Churches and other institutions whose mission is purely religious are exempt from the birth control requirement under the health-care law.
The college was turned down by a district court in asking for an injunction while it challenged the requirements. The U.S. Court of Appeals for the 7th Circuit also turned down the college this week, basing its decision in part on the Hobby Lobby decision.
In that decision, Justice Samuel A. Alito Jr. wrote for the court’s five conservatives, saying that the Religious Freedom Restoration Act protected two family-owned companies — the arts and crafts chain Hobby Lobby and a Pennsylvania cabinet-making firm called Conestoga Wood Specialties — from having to offer certain contraceptives under their employee health plans.
The owners of the companies said those contraceptives violated their religious beliefs.
In ruling for the companies, Alito and the majority noted the compromise that the administration gave religious nonprofit organizations and said extending it to objecting businesses might be a way to give female employees access to all methods of birth control without burdening the religious rights of the owners.
Although the opinion did not rule on the legality of this compromise, Alito wrote that the alternative “achieves all of the government’s aims while providing greater respect for religious liberty.”
On Thursday, Sotomayor essentially accused her colleagues of a bait-and-switch.
“After expressly relying on the availability of the religious-nonprofit accommodation to hold that the contraceptive coverage requirement violates RFRA as applied to closely held for-profit corporations, the court now . . . retreats from that position,” she wrote.
The court’s order noted that lower courts were divided on the question of whether the form still imposed a burden on the religious organizations. The U.S. Court of Appeals for the 11th Circuit recently said it did.
The order also said it “should not be construed as an expression of the court’s views on the merits.”

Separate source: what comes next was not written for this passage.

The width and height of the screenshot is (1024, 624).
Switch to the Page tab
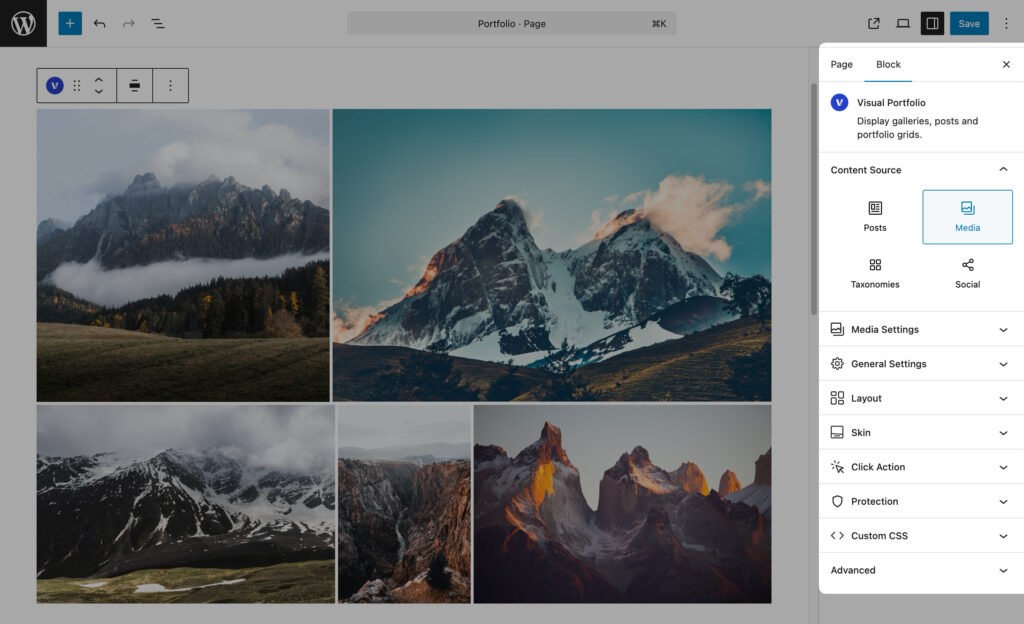point(842,64)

The court had taken similar action in another case, involving a Colorado group called Little Sisters of the Poor. Sotomayor said the case was different, because the third-party administrator in that case was a church group not obligated to provide contraceptives.
Mark Rienzi, a Catholic University law professor representing Wheaton, said the court’s decision should not be surprising.
“The government is free to provide contraceptives to anyone it pleases — but it can’t force religious objectors to be part of the process,” he said. “The government should just give up its effort to use heavy IRS fines to force people to violate their faith.”
Sotomayor said she was not calling into question the college’s sincerity.
“I do not doubt that Wheaton genuinely believes that signing the self-certification form is contrary to its religious beliefs,” she wrote. “But thinking one’s religious beliefs are substantially burdened — no matter how sincere or genuine that belief may be — does not make it so.”
The case is Wheaton College v. Burwell.